In the mid 1950′s Greensboro was the second largest city in North Carolina, the state’s industrial and manufacturing powerhouse, where busy textile mills and nearby furniture factories resulted in a prosperous downtown and wealthy residential neighborhoods.

In the 1960′s, however, the mills and furniture factories in Greensboro, and in nearby High Point, closed due to lower labor costs in Asia. Greensboro’s economy went into a tail spin, and the civil rights protests, which overtook the South during this period, added to the city’s malaise.

The African- American civil rights movement in the South began in the winter of 1960 in Greensboro, at the downtown Woolworth’s when four students from the city’s Agricultural & Tech College were refused service at the store’s lunch counter.

The movement quickly spread to other Woolworth’s throughout the South, which in-turn led to marches and other demonstrations and, of course, the eventual passing of the country’s Civil Rights Act of 1964.

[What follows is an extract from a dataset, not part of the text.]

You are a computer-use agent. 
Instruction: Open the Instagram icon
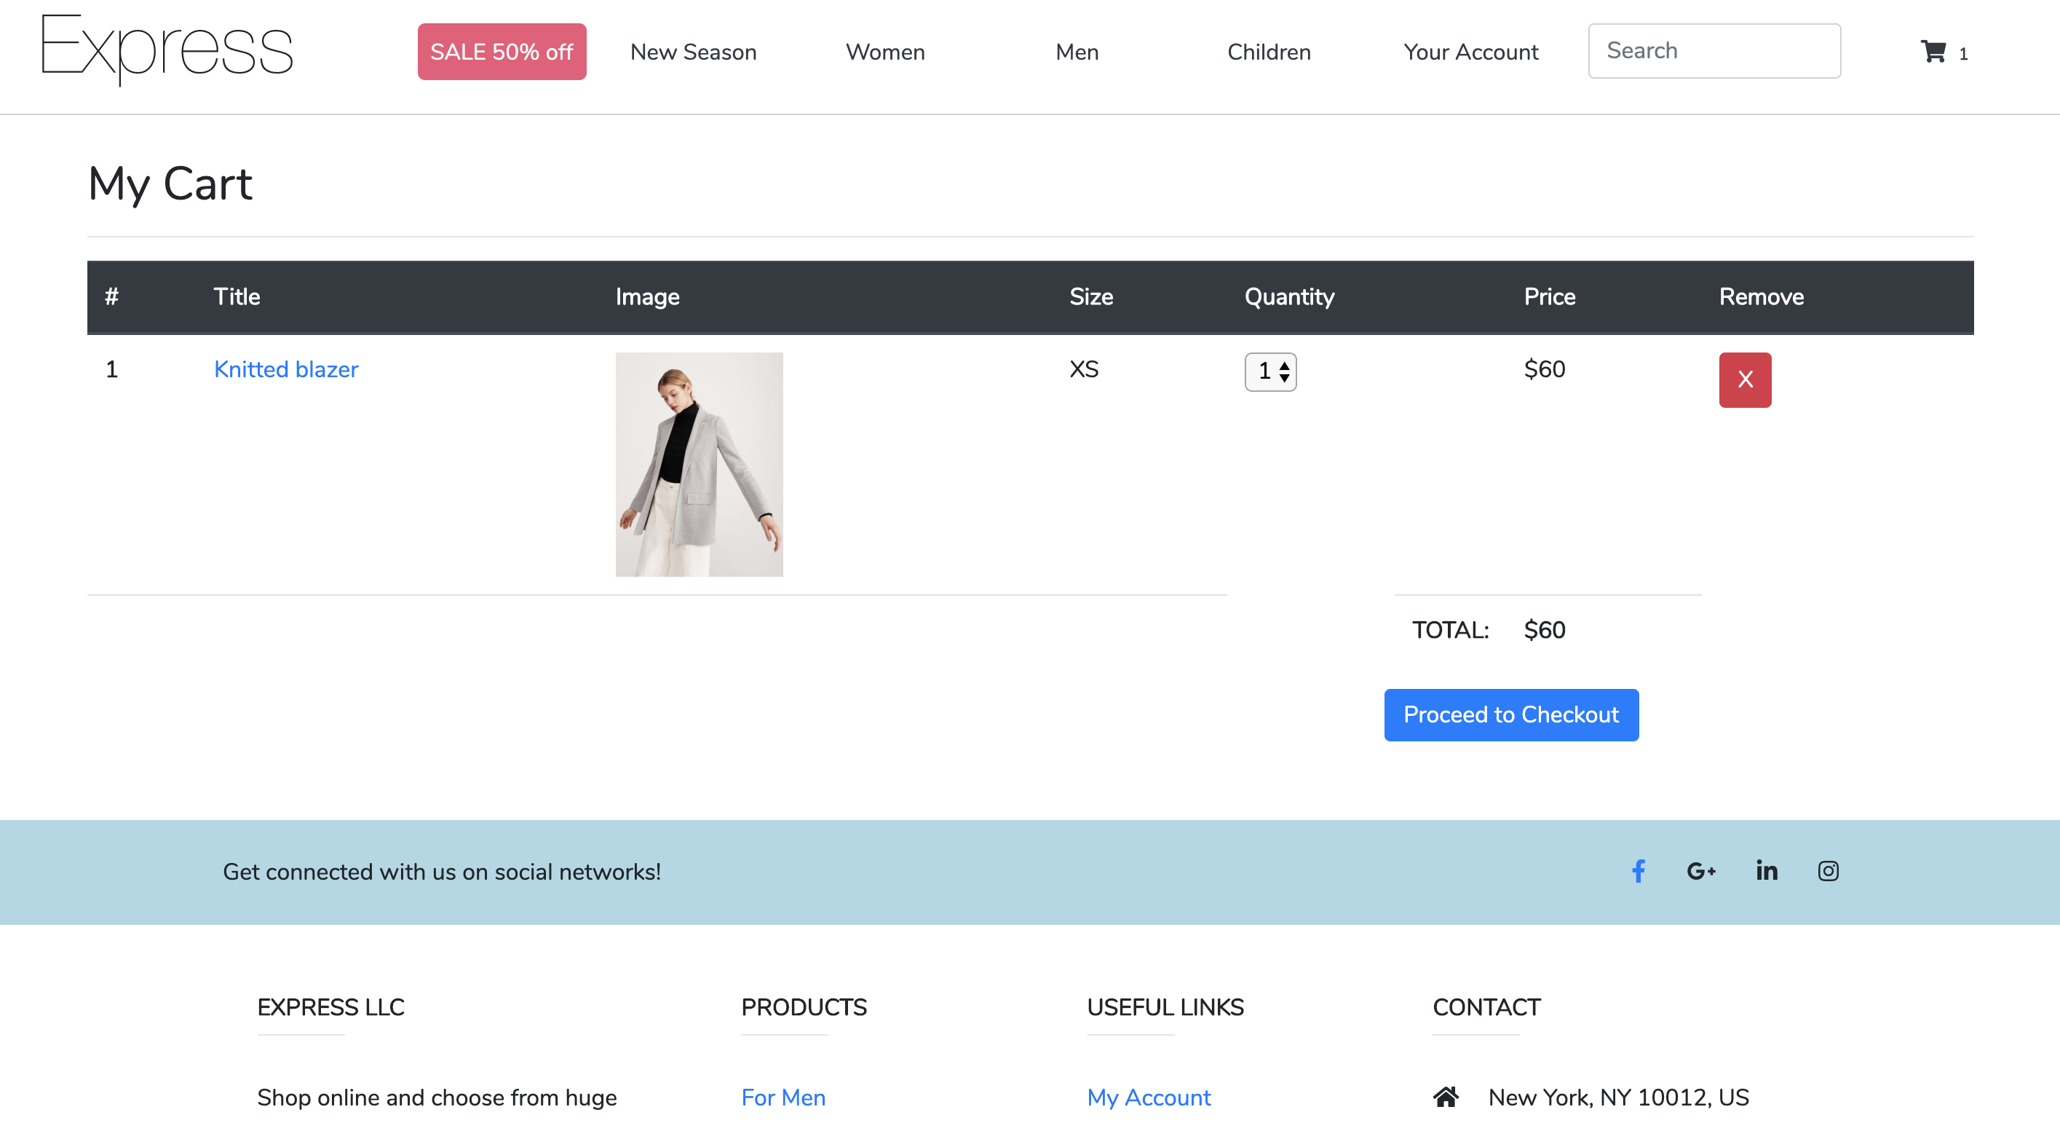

“This first protest in downtown Greensboro helped define the city,” says Matthew Young, assistant director of the Greensboro Historical Museum. “The community came together, both whites and blacks, and in the long run, it actually made us a better city. ”

The Woolworth store and its iconic lunch counter is now the International Civil Rights Center and Museum, a major city attraction. It’s not the only change the city has seen in recent years.

A professional theatre company now occupies the former Montgomery Ward department store. Many of the city’s old apparel mills have been converted, including the Mock-Judson-Boehringer, now 150 loft-style apartments and Revolution Mill, currently home to office and event space.

The new Carolina SciQuarium, part of the Greensboro Science Center, opened this summer. At the same time, the Greensboro City Council voted to spend $60 million to build a modern, downtown performing arts center

The Greensboro Coliseum Entertainment Complex , opened in the late 1950′s, is undergoing a $24 million restoration. Greensboro also continues to expand its greenways, a city treasure that has grown to almost 90 miles of parks, biking and hiking trails, and public art projects.

The Proximity Hotel, built from the ground up in 2007, was the first LEED Platinum-certified hotel in the country, and offers boutique accommodations , as the name suggests, right in the middle of everything.